The entries should be written out again exactly as they read.

━━━━━ Records to use

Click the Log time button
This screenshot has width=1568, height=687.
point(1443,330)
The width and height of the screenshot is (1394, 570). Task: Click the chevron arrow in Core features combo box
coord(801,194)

━━━━━━━━━━

» **Exercise output**
Click the Log time button
This screenshot has width=1568, height=687.
point(1443,330)
The width and height of the screenshot is (1394, 570). Task: Click the chevron arrow in Core features combo box
coord(801,194)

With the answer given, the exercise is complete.